= Sheylanli (tribe) =

Kurdish tribe

Sheylanli tribe (شیلانلی) is a Kurdish tribe who lived in the Sheylanli village, Lachin, until it was occupied by Armenian troops. Due to the war, the Sheylanlis fled to Aghjabadi Rayon, Azerbaijan. They speak the Kurmanji dialect of the Kurdish Language.

This tribe is considered to be one of the 24 Kurdish tribes those were moved from Iran to Karabakh and Zangezur by Shah Abbas I of Iran in the 16th century to fortify the borders of the Safavid Empire. Tatiana Fyodorovna Aristova gives some Sheylanli Kurdish family names such as Asadlar, Ismaillar, Nabilar, and Khudular in the book Kurdy Zakavkazia. The author mentions Sheylanli, Zerty, and Minkend among the poorest Kurdish communities of Azerbaijan in Lachin.

==Tribal Kurdish population in Lachin region==

In the 1920s, the Kurdish community in Azerbaijan was considerably diminished, when many of them moved to Armenia where Kurdish villages were created. About the same time Azerbaijan's Kurds had their own region called Red Kurdistan in the Lachin region, which was to the West of Karabakh. In fact, Lachin with the principal towns Kalbajar, Kubatli and Zangelan and the administrative sub-divisions of Karakushlak, Koturli, Murad-Khanli and Kurd-Haji were mostly inhabited by Kurds.

In 1930 it was abolished and most remaining Kurds were deported to Central Asia. Official Azerbaijani records claim 6,000+ Kurds, while Kurdish leaders estimate as much as 150,000 (including those living in Central Asia and Russia). The problem is that the historical record of the Kurds in Azerbaijan is filled with lacunae. For instance, in 1979 there was according to the census no Kurds recorded.

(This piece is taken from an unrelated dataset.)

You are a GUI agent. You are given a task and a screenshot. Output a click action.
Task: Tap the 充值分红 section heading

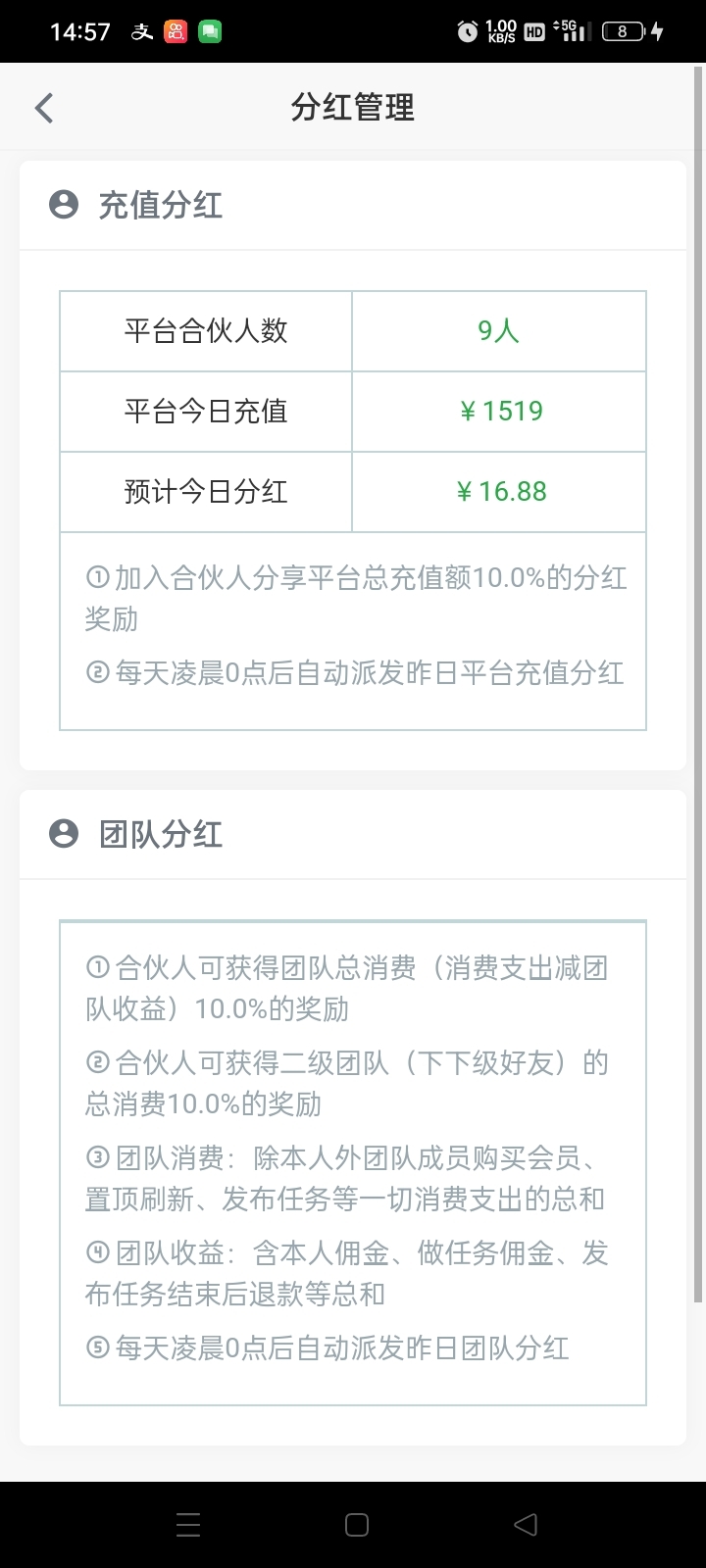point(161,205)
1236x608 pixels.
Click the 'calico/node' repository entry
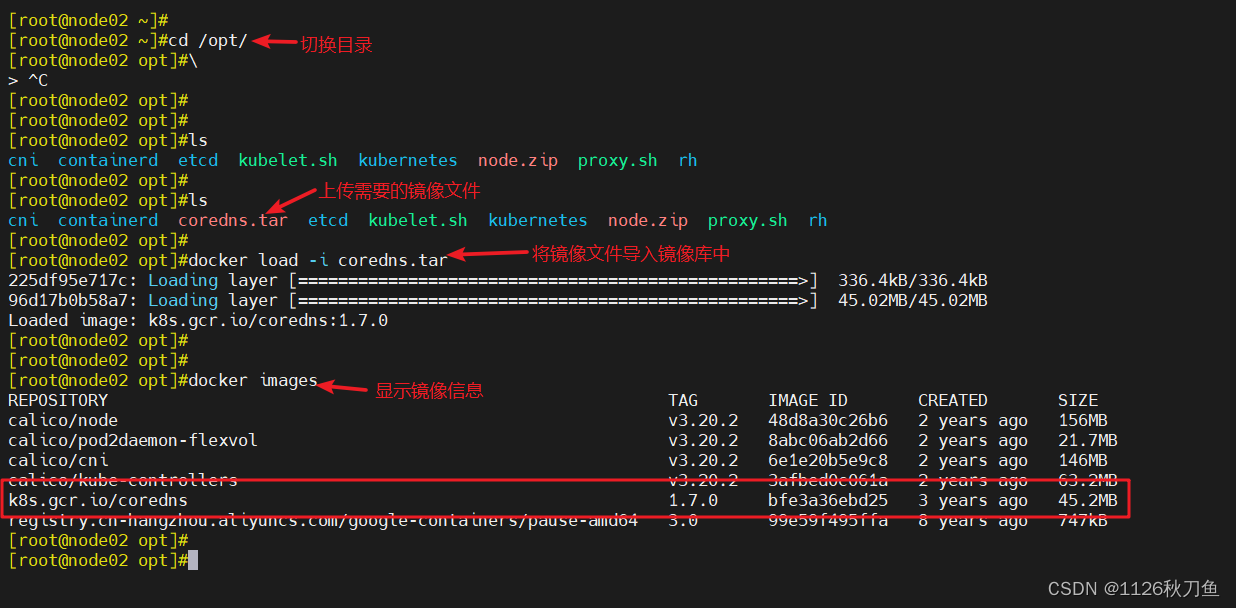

Not only did Turkey and Azerbaijan pursue an identical policy against the Kurds, they even employed identical techniques like forced assimilation, manipulation of population figures, settlement of non-Kurds in areas predominantly Kurdish, suppression of publications and abolition of Kurdish as a medium of instruction in schools. Kurdish historical figures such as Sharaf Khan of Bitlis and Ahmad Khani and the Shaddadid dynasty as a whole were described as Azeris. Kurds who retained 'Kurdish' as their nationality on their internal passports as opposed to 'Azeri' were unable to find employment.

In the past, in what is currently West of Azerbaijan (which includes Lachin), Kurds lived with an uneasy rivalry with the Azeri Turks. In modern time they harbor some animosity toward them who they associate with the Turks, which is not made easier because of Azerbaijan's prevailing policy of forceful assimilation.